---- Items

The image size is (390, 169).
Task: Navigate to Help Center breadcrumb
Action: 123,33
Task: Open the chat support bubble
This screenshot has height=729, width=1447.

--------

Convert the lines of every row above into a JSON list of strings, one string per line, omitting blank lines.

Answer to this exercise –
[
  "The image size is (390, 169).",
  "Task: Navigate to Help Center breadcrumb",
  "Action: 123,33",
  "Task: Open the chat support bubble",
  "This screenshot has height=729, width=1447."
]